Arama Kurtarma Derneği’nin (AKUT) kurucusu ve eski başkanı olan Nasuh Mahruki, günümüzde sosyal medyadaki siyasi eleştirileriyle dikkat çeken bir figür haline gelmiştir. 20 Kasım 2024’te, Yüksek Seçim Kurulu’nu (YSK) hedef alan sosyal medya paylaşımları nedeniyle İstanbul’da gözaltına alındı. Mahruki, İstanbul Cumhuriyet Başsavcılığı’na çıkarak ifadesini verdikten sonra, tutuklanma talebiyle mahkemeye sevk edildi.
İSTANBUL (İGFA) – Mahruki, sosyal medya üzerinden yaptığı paylaşımlarda, kamuoyunu yanıltıcı bilgiler yaydığı ve yargı organlarını küçümseyici ifadeler kullandığı gerekçesiyle suçlamalarla karşı karşıya kaldı. Savcılık kendisi için ‘yanıltıcı bilgiyi alenen yayma’ ve ‘yargı organlarını aşağılama’ suçlamalarını yöneltti. Mahruki, bu durumla ilgili gelişmeleri sosyal medya hesabından duyurarak, sürecin şeffaflığını sağlamak adına kamuoyunu bilgilendirdi.
Mahruki’nin Twitter hesabında yaptığı paylaşımında, “Dün Savcı belli oldu, bu sabah Savcılığa geldim ve ifade verdim. Gayet iyi geçti görüşme ancak tutuklanmaya sevk edildim. Hakimin karşısına çıkmayı bekliyorum,” ifadelerini kullanarak durumu aktarmıştır.

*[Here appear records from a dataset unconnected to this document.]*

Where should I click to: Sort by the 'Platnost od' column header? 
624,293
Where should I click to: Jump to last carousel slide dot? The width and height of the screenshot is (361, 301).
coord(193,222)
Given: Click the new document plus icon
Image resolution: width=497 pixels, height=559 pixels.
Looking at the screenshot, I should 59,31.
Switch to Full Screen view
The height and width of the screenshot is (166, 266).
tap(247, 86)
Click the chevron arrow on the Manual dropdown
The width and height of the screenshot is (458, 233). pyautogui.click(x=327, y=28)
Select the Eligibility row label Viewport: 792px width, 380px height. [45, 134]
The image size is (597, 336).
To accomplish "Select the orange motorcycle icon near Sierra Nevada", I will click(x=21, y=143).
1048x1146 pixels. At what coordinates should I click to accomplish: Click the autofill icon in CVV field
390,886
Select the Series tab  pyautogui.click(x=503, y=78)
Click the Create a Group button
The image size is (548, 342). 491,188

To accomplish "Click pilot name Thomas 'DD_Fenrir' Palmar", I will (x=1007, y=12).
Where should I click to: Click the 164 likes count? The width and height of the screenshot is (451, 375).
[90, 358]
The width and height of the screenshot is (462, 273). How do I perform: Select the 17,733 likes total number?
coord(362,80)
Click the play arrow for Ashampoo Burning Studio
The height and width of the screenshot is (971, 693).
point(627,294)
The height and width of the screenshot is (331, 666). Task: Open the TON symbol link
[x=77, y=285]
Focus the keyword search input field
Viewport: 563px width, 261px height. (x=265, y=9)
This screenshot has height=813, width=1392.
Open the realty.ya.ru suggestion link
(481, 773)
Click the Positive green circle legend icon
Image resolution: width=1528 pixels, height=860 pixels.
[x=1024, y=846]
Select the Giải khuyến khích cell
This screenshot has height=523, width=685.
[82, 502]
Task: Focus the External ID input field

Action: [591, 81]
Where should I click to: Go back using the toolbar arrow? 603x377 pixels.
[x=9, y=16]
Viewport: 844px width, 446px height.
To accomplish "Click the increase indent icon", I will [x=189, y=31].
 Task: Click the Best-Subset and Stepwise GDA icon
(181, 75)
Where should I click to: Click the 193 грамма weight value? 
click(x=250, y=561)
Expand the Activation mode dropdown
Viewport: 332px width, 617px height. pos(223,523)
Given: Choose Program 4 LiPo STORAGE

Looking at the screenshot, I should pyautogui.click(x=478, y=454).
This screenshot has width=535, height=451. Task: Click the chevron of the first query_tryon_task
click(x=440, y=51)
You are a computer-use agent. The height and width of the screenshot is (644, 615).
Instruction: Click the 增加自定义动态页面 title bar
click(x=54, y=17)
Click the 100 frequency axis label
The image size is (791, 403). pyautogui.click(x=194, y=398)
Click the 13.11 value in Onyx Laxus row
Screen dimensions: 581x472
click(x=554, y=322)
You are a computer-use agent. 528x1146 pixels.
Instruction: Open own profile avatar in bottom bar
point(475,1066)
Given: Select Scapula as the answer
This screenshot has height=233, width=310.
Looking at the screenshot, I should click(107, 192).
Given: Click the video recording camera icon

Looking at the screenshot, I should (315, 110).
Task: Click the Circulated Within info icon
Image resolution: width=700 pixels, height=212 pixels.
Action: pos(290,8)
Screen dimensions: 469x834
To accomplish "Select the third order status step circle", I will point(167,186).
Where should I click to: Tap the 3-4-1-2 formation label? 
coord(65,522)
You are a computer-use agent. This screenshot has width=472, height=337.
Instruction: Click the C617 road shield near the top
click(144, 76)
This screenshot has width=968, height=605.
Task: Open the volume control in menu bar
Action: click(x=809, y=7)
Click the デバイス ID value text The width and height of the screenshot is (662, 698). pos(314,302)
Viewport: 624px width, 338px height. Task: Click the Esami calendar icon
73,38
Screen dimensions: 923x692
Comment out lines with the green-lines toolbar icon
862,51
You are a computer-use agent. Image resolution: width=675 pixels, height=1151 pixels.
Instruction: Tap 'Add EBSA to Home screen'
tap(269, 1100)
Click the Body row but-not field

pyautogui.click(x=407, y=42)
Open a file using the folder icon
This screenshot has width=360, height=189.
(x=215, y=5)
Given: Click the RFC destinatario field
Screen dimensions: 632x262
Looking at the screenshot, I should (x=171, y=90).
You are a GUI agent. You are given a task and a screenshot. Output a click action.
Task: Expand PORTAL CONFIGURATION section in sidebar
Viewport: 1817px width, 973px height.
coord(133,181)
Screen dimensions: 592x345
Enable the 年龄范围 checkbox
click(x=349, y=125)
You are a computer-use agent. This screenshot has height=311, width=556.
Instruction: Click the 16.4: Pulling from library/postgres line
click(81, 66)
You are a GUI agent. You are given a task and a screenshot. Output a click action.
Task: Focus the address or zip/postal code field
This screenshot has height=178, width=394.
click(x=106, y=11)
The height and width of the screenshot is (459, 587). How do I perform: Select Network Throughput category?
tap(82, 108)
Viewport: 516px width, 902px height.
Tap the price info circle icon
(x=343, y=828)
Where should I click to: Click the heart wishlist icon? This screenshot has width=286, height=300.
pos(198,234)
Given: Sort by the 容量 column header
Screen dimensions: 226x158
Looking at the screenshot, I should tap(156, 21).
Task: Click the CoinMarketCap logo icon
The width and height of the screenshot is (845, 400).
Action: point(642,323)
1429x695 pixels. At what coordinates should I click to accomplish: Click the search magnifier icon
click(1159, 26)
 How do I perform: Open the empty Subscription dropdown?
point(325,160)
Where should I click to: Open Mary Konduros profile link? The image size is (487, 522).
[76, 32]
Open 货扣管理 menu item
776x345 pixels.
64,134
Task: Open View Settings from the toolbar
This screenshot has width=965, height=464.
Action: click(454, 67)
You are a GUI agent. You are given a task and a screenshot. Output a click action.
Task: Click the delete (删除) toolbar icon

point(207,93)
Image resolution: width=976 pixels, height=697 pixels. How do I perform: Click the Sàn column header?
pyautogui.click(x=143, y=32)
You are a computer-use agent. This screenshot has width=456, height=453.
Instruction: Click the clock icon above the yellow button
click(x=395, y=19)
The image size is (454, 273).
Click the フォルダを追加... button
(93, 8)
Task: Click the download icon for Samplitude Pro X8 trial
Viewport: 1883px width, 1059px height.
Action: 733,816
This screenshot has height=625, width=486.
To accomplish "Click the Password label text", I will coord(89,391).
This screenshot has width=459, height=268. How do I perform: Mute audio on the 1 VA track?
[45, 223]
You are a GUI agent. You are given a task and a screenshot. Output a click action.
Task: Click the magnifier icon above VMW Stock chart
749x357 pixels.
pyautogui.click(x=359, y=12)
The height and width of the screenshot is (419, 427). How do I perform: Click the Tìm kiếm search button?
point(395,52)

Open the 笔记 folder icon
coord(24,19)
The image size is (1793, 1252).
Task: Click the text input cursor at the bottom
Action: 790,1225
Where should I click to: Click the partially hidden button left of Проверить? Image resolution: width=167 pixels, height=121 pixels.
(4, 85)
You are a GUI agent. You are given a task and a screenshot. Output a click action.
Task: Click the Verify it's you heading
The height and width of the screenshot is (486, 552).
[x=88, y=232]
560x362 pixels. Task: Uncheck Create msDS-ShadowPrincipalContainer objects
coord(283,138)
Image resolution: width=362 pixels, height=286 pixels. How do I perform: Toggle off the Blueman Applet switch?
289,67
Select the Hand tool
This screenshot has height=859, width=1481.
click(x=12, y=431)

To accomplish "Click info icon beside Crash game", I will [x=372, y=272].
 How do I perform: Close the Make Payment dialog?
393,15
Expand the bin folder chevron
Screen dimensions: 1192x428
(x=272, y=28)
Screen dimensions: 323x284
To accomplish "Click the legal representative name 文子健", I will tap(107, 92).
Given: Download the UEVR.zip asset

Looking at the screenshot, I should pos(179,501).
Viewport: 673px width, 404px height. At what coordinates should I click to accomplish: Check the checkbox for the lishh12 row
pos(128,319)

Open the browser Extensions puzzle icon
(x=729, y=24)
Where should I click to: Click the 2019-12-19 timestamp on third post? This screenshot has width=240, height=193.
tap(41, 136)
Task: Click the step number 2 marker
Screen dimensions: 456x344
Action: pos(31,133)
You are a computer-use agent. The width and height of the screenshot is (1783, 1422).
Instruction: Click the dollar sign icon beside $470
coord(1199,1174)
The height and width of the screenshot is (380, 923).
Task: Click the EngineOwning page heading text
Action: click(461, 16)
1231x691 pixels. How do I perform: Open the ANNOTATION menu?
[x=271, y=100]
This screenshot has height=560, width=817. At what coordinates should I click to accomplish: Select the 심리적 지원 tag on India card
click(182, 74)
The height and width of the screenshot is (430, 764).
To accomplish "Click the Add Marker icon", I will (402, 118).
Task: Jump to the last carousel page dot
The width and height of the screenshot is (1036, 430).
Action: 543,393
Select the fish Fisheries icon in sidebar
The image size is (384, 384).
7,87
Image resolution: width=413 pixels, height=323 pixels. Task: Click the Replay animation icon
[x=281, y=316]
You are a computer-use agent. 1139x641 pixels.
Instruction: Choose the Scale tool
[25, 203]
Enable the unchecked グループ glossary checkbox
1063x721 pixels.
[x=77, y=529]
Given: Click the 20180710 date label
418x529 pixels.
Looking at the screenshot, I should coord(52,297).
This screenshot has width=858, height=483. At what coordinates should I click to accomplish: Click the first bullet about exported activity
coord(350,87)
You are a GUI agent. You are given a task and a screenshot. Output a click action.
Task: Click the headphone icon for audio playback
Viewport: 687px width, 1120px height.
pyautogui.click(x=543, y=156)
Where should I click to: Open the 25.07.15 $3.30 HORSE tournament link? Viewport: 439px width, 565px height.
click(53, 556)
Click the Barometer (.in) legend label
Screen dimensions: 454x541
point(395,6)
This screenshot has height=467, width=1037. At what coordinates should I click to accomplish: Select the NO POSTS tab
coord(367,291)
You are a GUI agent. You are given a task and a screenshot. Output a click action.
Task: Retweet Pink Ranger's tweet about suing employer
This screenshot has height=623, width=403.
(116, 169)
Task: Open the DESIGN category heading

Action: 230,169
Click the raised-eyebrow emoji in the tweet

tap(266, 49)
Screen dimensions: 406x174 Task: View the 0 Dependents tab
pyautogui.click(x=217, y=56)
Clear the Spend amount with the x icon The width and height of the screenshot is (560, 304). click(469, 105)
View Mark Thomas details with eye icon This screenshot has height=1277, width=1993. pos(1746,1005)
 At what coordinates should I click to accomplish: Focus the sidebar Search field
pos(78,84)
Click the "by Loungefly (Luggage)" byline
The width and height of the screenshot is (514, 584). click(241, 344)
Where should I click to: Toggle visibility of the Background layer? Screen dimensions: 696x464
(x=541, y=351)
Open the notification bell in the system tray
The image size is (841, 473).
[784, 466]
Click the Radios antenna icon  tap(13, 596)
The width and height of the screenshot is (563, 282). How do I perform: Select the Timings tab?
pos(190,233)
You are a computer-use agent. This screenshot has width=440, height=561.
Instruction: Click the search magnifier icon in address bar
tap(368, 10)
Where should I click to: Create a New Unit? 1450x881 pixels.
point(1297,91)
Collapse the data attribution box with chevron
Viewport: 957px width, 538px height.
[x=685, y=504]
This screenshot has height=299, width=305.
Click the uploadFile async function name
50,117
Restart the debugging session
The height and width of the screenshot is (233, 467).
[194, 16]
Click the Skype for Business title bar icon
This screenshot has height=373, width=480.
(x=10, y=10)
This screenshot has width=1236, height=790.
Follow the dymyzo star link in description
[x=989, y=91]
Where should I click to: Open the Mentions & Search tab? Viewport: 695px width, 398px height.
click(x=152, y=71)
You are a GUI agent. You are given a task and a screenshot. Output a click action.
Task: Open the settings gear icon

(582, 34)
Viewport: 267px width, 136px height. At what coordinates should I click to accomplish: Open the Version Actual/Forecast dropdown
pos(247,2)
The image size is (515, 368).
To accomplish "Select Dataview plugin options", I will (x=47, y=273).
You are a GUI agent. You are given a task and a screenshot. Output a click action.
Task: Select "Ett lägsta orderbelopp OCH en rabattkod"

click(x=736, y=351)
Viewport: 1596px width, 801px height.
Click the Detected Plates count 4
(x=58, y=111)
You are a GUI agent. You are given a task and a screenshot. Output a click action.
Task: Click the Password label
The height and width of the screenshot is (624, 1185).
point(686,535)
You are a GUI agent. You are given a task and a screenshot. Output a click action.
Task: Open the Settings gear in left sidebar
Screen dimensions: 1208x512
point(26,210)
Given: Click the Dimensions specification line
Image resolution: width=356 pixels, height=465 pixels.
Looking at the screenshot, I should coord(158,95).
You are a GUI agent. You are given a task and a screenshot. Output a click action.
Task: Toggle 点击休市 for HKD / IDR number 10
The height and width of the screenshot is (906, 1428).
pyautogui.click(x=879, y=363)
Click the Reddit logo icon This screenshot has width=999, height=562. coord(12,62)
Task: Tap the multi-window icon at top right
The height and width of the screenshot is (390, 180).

Ayrıca, Türkiye’nin hukuki durumuna ait kaygılarını dile getiren Mahruki, hukuk alanında yaşanan sorunları vurgulayarak, “Hukukun Üstünlüğü Endeksinde 173 ülke arasında 148. ülke, 45 Avrupa ülkesi içindeyse sondan ikinci ülke ve Seçim Dürüstlüğü Endeksinde 165 ülke arasında 123. ülke seviyesine düşürülen canım Türkiyem’den hukuk manzaraları,” sözleriyle ülkesinin içinde bulunduğu durumu eleştirmiştir.
Mahruki’nin Yüksek Seçim Kurulu’yla ilgili paylaşımları ve görüşleri, onu dikkat çekici bir hale getirmiş ve toplumda tartışmalara yol açmıştır. Özellikle politik tavırları ve cesur yaklaşımı, birçok kişi tarafından takdir edilse de bazı çevreler tarafından eleştiri konusu olmuştur. Tutuklanması, Türkiye’deki ifade özgürlüğü tartışmalarını yeniden gündeme getirmiştir. Pek çok sosyal medya kullanıcısı, bu olayın hukukun üstünlüğü ve bireysel özgürlükler açısından olumlu bir şekilde sonuçlanmasını umuyor.
Mahruki’nin tutuklanması sonrasında, birçok kişi desteklerini sosyal medya aracılığıyla iletmekte ve durumu takip etmektedir. Toplum, bu olayın ardından, yargı bağımsızlığı ve ifade özgürlüğü konularında daha fazla tartışma başlatabileceği düşüncesindedir. Mahruki’nin yaşadığı bu süreç, sosyal medyanın etkisi ve yasal düzenlemelerin doğası üzerine sorgulamaları da beraberinde getirmiştir. Türkiye’deki yargı sistemi ile toplumsal olaylar arasındaki ilişki bir kez daha gözler önüne serilmiştir.
Sonuç olarak, Nasuh Mahruki’nin tutuklanması, yalnızca kişisel bir durum değil, aynı zamanda Türkiye’deki ifade özgürlüğü, siyasi eleştiri ve yargı bağımsızlığı üzerine geniş bir yelpazede tartışmaların yeniden alevlenmesine provokasyon yapmaktadır. Sosyal medya kullanıcılarının bu olayı izleme ve paylaşımlarını sürdürme şekli, gelecekte benzer durumların nasıl gelişeceğine dair ipuçları barındırmaktadır.